Compliance
*** out of ****
Directed by: Craig Zobel
Starring: Ann Dowd, Dreama Walker, Pat Healy, Bill Camp and Philip Ettinger
Running time: 91 minutes
Compliance is a tense, terse drama that beckons
the audience to ponder how they would react to the onscreen events if they were
present in the circumstances of the story. At many moments throughout my screening, I
coughed out some nervous laughter, trying to figure out whether the proceedings
– based off shocking true events – were worthy of a laugh, a gasp or a
combination of the two. The story may be sickening, but it is told with expert
performances and direction.
The bulk of the film takes place behind the
back counter of a fast food eatery on a busy Friday evening. Stressed out
middle-aged manager Sandra (Ann Dowd) gets a phone call from a police officer
explaining that one of her employees, a pert, unblemished teen named Becky (Dreama
Walker), stole money from a customer that afternoon.
The officer tells Sandra to detain Becky until
the police can come and investigate.

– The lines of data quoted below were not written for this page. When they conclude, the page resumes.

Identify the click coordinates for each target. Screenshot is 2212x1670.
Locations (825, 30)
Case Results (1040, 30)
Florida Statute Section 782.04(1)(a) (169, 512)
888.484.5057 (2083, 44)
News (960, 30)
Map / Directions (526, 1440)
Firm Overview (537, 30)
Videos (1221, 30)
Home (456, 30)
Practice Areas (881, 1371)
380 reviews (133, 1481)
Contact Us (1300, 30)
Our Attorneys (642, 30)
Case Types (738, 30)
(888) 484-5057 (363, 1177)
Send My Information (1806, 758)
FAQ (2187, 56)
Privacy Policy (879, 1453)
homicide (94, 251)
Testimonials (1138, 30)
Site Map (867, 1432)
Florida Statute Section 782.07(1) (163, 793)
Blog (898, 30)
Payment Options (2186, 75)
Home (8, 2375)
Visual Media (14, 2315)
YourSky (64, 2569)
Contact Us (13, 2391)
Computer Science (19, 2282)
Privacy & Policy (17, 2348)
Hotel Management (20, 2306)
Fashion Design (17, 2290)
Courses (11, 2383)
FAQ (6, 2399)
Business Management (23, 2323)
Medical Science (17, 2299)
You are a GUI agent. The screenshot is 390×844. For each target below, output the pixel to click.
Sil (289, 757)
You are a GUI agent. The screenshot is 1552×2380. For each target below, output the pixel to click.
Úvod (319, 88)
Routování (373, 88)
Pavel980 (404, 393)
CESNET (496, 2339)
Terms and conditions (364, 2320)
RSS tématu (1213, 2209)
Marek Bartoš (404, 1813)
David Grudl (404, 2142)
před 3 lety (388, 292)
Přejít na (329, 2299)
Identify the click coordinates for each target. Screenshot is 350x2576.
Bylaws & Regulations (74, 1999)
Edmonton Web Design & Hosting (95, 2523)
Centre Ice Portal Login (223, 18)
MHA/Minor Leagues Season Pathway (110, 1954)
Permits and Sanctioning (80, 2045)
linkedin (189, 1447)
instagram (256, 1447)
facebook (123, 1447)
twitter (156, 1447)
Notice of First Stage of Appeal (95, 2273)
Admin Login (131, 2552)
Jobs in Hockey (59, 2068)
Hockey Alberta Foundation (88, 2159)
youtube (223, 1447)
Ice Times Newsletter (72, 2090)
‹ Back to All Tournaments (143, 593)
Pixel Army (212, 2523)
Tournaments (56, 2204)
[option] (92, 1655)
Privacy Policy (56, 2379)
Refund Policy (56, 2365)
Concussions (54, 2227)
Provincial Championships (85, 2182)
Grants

Sandra obeys the officer, even when he
summons her to check Becky’s purse and pockets for the allegedly stolen cash.
Then, he tells Sandra to perform a strip search. Although both women
are uncomfortable with this demand, the officer explains that the flip side would be to
jail Becky until the police could check for themselves.
The tension quickly escalates as Sandra obeys
the man’s direction without much discretion of her own. Halfway through
Compliance, as the officer’s demands veer to the queasy side, we get a face to
match the voice on the phone. It turns out that the man is not a police officer
but an everyman (Pat Healy) in a nice home who is using a calling card as a
means for a humiliating crank call.
As the scenes move between his comfy
home and the stuffy confines of Sandra’s office, there is a disorienting (yet
effective) juxtaposition between the caller’s joking smile and the victim’s
uncomfortable submission.
The situation in the film — believe it or not – is closely based on a crank call to a Kentucky McDonald’s
location in 2004. In fact, that horror story was actually more sordid and sexually degrading than the
acts depicted toward the end of Compliance, which are implied or blurred out.
(The truth, it turns out, is not stranger than the fiction, but is just as
sickening.)
Compliance is a pressure-cooker full of
arresting performances, most notably from Dowd and Walker. In the first half,
before showing the man behind the curtain, Zobel contends with lingering
reaction shots on his two antagonizing females. Dowd’s nuanced but troubled shifts between sternness and sympathy is as assured as Walker’s slow
interior descent into submission.
Zobel has mined terrific gold from his leading actresses,
although he is a tad clunky as a storyteller. To segue from scene to scene, he
awkwardly puts in exterior shots of the restaurant parking lot and close-ups of
frying chicken fillets, One nighttime scene shot in broad daylight also sticks
out like a burnt McNugget.
Regardless, he keeps the tension impalpable and
the proceedings unpredictable. Compliance stirred up much discussion at its
Sundance debut earlier this year, and rightly so: it’s a film worth talking about, a
sharp, slim and sociologically fascinating dissection of power and control.